According to embodiments of the present invention, the water storage tank and the electrolytic cell of the water purifier have a structure that is vertically separated around a connection passage in which an ion exchange membrane is installed, so that hydrogen-containing water is generated in the second accommodation space, and in the first accommodation space Ozone generated incidentally is sent to the ozone water tank through the ozone discharge pipe, and dissolved in the water in the ozone water tank, so that ozone can be removed. In addition, the generated ozone water can be used for various purposes, such as cleaning.

According to some embodiments of the present invention, water in the first accommodating space is consumed in the electrolysis process, and the water supply pipe may automatically supply the hydrogen-containing water in the water storage tank to the first accommodating space. In addition, since the water storage tank is installed higher than the electrolytic cell, the hydrogen-containing water in the water tank can be automatically supplied to the first accommodation space through the water supply pipe using gravity, that is, free fall. Therefore, there is no need for a separate pump or energy for supplying water.

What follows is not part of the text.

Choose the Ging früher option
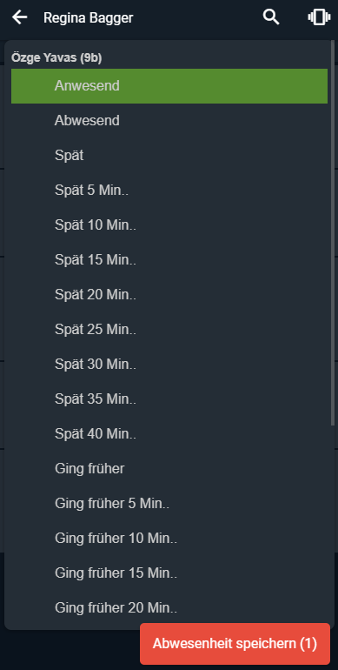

1 is an exploded perspective view showing a water purifier equipped with a function for producing hydrogen-containing water and ozone water according to an embodiment of the present invention.
2 is a diagram illustrating a coupling structure of an electrolytic cell, a water storage tank, an ion exchange membrane, and an electrolysis unit according to an embodiment of the present invention.
FIG. 3 is an enlarged view of part A of FIG. 2 .
4 shows a control unit.

Since the present invention can apply various transformations and can have various embodiments, specific embodiments are illustrated in the drawings and described in detail in the detailed description. However, this is not intended to limit the present invention to specific embodiments, and it should be understood to include all modifications, equivalents and substitutes included in the spirit and scope of the present invention. In describing the present invention, if it is determined that a detailed description of a related known technology may obscure the gist of the present invention, the detailed description thereof will be omitted.

Hereinafter, embodiments of the present invention will be described in detail with reference to the accompanying drawings. do.

1 is an exploded perspective view showing a water purifier equipped with a function for producing hydrogen-containing water and ozone water according to an embodiment of the present invention. 2 is a view showing a coupling structure of an electrolytic cell, a water storage tank, an ion exchange membrane, and an electrolysis unit according to an embodiment of the present invention.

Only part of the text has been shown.